**Text provided:**
+ + + + + + +

I remember BDS C. It was a subset C compiler, as it didn't have floating-point. It had pretty much everything else, and was a very fast compiler. It was created long before C went the standardization route. At that time, the only "reference" for the language was The C Programming Language by Kernighan and Ritchie (K & R), which was based on the Unix v7 (not System 7) implementation. As type checking was very lax in this version, it was almost like programming in assembly language. This was also before the complications created by the 16-bit PC's segmented memory architecture.

There were also quite a number of Basic interpreters that were written in assembly language. Microsoft's original Altair Basic and the various versions of ROM-BASIC. Tarbell Basic. All kinds of Tiny Basics were created. All in 100% ASM.
A programming language is low level when its programs require attention to the irrelevant.
Alan Perlis, Epigram #8

Vortex

Hi cman,

Nice to see you here, welcome to the board :U

Targetting the x86 environment, the compiler from the free VC++ toolkit 2003 package is a good one to translate C to asm.

+ + + + + + +

**Material:**
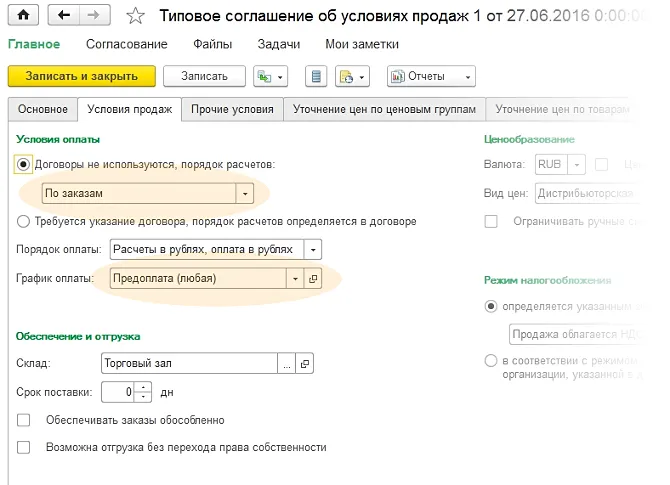Open the Согласование menu section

+ + + + + + +

**To do:**
a: In the BDS C passage, what feature did the BDS C compiler lack?
b: Transcribe everything in the BDS C passage from "There were also" down to "translate C to asm.".

**Answers by task:**
a: Floating-point

b:
There were also quite a number of Basic interpreters that were written in assembly language. Microsoft's original Altair Basic and the various versions of ROM-BASIC. Tarbell Basic. All kinds of Tiny Basics were created. All in 100% ASM.
A programming language is low level when its programs require attention to the irrelevant.
Alan Perlis, Epigram #8

Vortex

Hi cman,

Nice to see you here, welcome to the board :U

Targetting the x86 environment, the compiler from the free VC++ toolkit 2003 package is a good one to translate C to asm.